EXERCISE INSTRUCTIONS
Look below for the line that has "This screenshot has height=239, width=390.". Set down the lines from there through the line that has "You are a computer-use agent. Image", exactly as written.

MATERIAL PROVIDED
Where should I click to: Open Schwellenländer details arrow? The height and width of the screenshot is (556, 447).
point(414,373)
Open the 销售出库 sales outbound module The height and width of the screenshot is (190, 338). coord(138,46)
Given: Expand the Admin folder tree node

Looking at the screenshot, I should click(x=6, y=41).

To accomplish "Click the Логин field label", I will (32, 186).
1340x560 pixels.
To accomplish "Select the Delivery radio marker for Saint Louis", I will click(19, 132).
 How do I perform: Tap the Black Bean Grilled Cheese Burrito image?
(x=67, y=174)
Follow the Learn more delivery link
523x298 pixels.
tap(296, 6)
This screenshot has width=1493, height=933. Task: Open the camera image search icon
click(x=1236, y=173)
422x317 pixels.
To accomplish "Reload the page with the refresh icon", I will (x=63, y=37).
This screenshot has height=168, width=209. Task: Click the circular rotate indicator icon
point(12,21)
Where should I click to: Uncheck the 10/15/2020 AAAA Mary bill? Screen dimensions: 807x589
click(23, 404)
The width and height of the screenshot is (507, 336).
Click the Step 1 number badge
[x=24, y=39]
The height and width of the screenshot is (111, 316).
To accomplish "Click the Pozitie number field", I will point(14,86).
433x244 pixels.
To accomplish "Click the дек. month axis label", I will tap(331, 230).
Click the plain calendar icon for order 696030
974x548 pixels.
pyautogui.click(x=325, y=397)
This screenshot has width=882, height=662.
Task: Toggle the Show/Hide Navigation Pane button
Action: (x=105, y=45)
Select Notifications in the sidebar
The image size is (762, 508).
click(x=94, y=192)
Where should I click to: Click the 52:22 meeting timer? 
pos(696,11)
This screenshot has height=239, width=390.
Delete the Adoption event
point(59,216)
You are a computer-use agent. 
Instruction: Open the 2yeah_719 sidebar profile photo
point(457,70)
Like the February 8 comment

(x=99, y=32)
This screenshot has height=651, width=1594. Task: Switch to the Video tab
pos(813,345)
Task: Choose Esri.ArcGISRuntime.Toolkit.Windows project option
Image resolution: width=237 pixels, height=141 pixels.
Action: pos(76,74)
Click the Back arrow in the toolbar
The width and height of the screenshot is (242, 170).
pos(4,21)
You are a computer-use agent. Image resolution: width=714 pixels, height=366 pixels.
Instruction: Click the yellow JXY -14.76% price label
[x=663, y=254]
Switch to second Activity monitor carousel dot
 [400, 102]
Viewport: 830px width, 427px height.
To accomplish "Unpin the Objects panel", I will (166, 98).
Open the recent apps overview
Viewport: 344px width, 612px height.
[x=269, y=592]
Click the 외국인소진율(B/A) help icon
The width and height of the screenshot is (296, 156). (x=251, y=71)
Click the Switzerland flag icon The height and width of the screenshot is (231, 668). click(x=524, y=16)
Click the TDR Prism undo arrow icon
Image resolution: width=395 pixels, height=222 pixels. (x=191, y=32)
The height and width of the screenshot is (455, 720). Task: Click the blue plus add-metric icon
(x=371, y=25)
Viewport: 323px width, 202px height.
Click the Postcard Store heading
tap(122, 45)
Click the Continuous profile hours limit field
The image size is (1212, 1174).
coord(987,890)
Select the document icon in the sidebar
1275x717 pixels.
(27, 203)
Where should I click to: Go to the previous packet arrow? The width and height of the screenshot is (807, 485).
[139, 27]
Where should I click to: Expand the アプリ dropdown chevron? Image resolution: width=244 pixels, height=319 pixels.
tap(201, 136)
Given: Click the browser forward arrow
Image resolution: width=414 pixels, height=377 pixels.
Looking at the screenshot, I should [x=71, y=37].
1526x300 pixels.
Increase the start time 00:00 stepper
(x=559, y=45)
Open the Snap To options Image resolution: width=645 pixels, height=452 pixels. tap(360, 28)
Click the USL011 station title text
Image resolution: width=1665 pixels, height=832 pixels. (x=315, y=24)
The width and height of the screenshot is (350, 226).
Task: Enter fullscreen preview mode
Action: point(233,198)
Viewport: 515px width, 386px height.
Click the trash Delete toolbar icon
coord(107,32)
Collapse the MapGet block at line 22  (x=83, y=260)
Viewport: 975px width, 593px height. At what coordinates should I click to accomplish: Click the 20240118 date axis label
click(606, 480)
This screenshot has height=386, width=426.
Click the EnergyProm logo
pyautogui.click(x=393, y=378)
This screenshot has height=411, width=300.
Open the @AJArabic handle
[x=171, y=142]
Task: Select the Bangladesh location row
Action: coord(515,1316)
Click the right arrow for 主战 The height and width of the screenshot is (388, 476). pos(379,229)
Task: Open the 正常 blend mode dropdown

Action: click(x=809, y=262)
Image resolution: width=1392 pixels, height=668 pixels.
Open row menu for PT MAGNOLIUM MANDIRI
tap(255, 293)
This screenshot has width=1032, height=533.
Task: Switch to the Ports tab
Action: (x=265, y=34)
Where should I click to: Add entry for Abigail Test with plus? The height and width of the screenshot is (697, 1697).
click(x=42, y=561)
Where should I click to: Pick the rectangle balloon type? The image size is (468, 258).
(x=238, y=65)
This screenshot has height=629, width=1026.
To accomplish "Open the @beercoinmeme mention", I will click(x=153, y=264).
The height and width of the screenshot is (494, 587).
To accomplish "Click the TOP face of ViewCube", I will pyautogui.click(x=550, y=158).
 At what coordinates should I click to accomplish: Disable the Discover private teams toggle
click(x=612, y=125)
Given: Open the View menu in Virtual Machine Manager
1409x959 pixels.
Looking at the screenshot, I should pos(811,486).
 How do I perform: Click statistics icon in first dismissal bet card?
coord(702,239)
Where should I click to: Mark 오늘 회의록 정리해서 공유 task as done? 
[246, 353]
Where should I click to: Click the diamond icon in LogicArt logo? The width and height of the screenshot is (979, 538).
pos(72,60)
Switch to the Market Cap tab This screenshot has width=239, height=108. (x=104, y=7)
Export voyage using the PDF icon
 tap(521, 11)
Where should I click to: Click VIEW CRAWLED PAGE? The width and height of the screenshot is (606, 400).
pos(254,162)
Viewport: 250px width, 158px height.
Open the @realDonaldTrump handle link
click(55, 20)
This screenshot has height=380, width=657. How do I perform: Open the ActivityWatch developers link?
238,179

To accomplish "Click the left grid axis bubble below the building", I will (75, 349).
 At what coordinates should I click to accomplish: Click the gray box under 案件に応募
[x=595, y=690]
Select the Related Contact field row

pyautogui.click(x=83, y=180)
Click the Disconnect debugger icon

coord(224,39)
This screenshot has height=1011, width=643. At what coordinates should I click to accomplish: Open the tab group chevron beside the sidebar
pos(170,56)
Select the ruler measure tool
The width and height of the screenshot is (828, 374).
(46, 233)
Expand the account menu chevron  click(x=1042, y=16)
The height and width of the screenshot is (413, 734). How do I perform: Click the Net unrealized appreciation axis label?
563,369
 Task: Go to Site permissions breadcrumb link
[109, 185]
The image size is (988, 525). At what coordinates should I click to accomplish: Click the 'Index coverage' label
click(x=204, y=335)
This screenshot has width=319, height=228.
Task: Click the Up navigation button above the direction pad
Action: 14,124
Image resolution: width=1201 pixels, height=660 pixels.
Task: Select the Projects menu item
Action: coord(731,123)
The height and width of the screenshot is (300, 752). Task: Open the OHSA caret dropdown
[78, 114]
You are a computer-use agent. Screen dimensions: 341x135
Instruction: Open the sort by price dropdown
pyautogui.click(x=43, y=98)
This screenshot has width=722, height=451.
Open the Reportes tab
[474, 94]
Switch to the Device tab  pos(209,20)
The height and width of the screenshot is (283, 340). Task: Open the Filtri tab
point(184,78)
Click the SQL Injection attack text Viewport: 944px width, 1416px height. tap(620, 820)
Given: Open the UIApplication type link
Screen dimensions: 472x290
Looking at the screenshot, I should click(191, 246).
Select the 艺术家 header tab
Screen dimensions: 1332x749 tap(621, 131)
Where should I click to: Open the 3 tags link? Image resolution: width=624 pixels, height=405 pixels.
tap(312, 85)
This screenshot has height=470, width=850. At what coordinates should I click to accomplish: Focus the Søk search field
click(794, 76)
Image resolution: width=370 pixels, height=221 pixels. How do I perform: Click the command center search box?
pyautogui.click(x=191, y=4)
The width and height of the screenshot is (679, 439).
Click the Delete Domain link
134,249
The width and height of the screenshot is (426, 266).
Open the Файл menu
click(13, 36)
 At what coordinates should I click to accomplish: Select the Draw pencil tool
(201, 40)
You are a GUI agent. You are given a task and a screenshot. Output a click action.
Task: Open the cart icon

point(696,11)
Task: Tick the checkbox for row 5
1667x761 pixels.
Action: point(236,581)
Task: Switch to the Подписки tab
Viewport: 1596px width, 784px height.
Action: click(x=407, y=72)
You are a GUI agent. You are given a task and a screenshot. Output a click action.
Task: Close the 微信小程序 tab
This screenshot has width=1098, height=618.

ANSWER TO THE EXERCISE
This screenshot has height=239, width=390.
Delete the Adoption event
point(59,216)
You are a computer-use agent. 
Instruction: Open the 2yeah_719 sidebar profile photo
point(457,70)
Like the February 8 comment

(x=99, y=32)
This screenshot has height=651, width=1594. Task: Switch to the Video tab
pos(813,345)
Task: Choose Esri.ArcGISRuntime.Toolkit.Windows project option
Image resolution: width=237 pixels, height=141 pixels.
Action: pos(76,74)
Click the Back arrow in the toolbar
The width and height of the screenshot is (242, 170).
pos(4,21)
You are a computer-use agent. Image resolution: width=714 pixels, height=366 pixels.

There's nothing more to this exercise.